Pequenas empresas brasileiras dos setores de calçados e vestuário podem ter dificuldade em acessar os benefícios tarifários do acordo Mercosul-UE. A dificuldade reside nas regras de origem dos produtos e na necessidade de adaptação produtiva, segundo um especialista em comércio exterior.
Mais de dois meses após a vigência provisória do acordo comercial entre Mercosul e União Europeia, fabricantes desses setores enfrentam obstáculos. O especialista Ronaldo Félix, sócio da Saygo Comex, afirmou que o uso de insumos importados, principalmente da Ásia, pode impedir o enquadramento dos produtos nas condições previstas no acordo.
Félix explicou que o percentual de insumos de fora do bloco varia conforme a mercadoria, citando um limite de 30% em alguns casos. Empresas que ultrapassam esse percentual ficam fora dos benefícios tarifários. Além disso, as companhias precisam obter certificações e adaptar processos produtivos, pois a redução de tarifas não garante a ampliação da participação no comércio com o bloco.

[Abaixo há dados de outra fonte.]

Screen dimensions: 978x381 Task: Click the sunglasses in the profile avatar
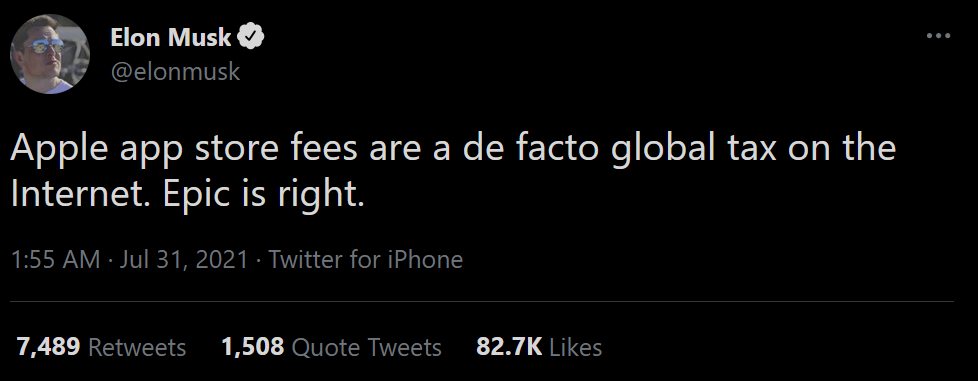pos(45,46)

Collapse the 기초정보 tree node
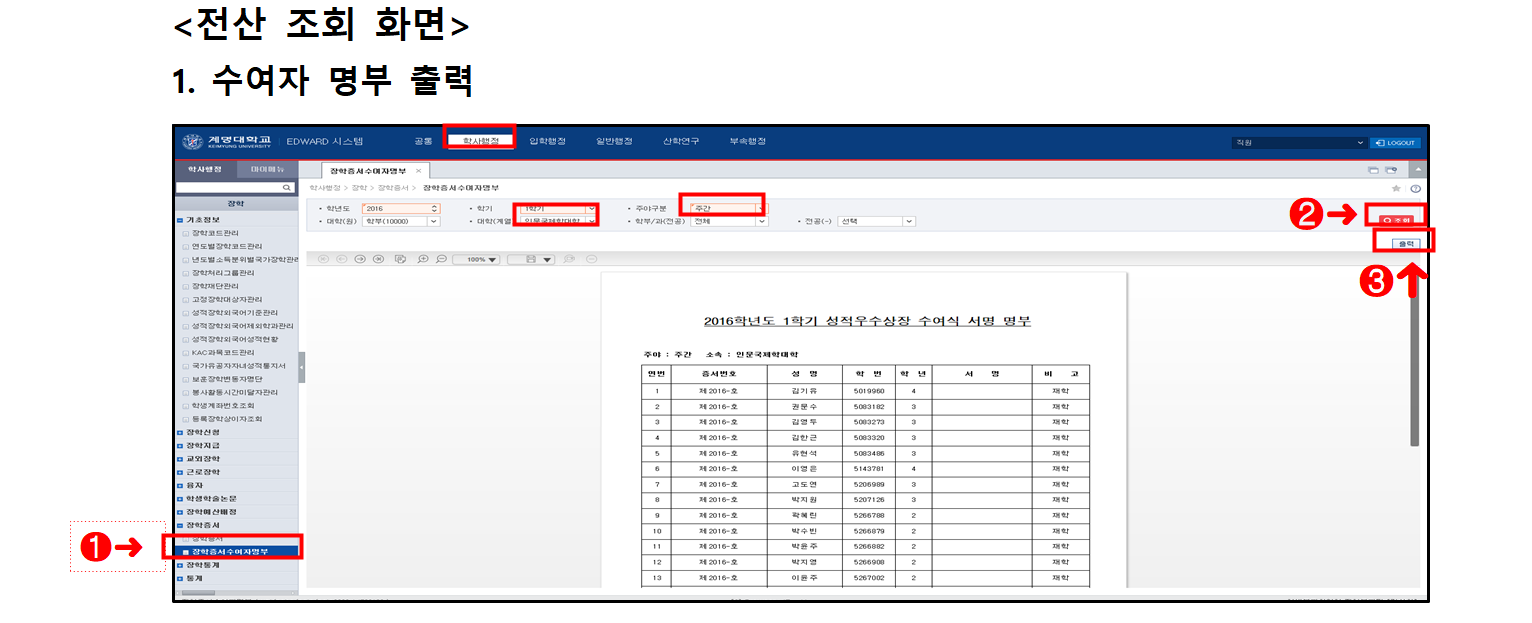[x=180, y=219]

Para mitigar os custos iniciais, as pequenas empresas podem recorrer a tradings ou atuar como fornecedoras de empresas maiores, que assumem a operação comercial. O especialista defendeu linhas de crédito com prazos mais longos para financiar essas mudanças. Para as PMEs, os resultados do acordo podem levar de um a três anos para se concretizar.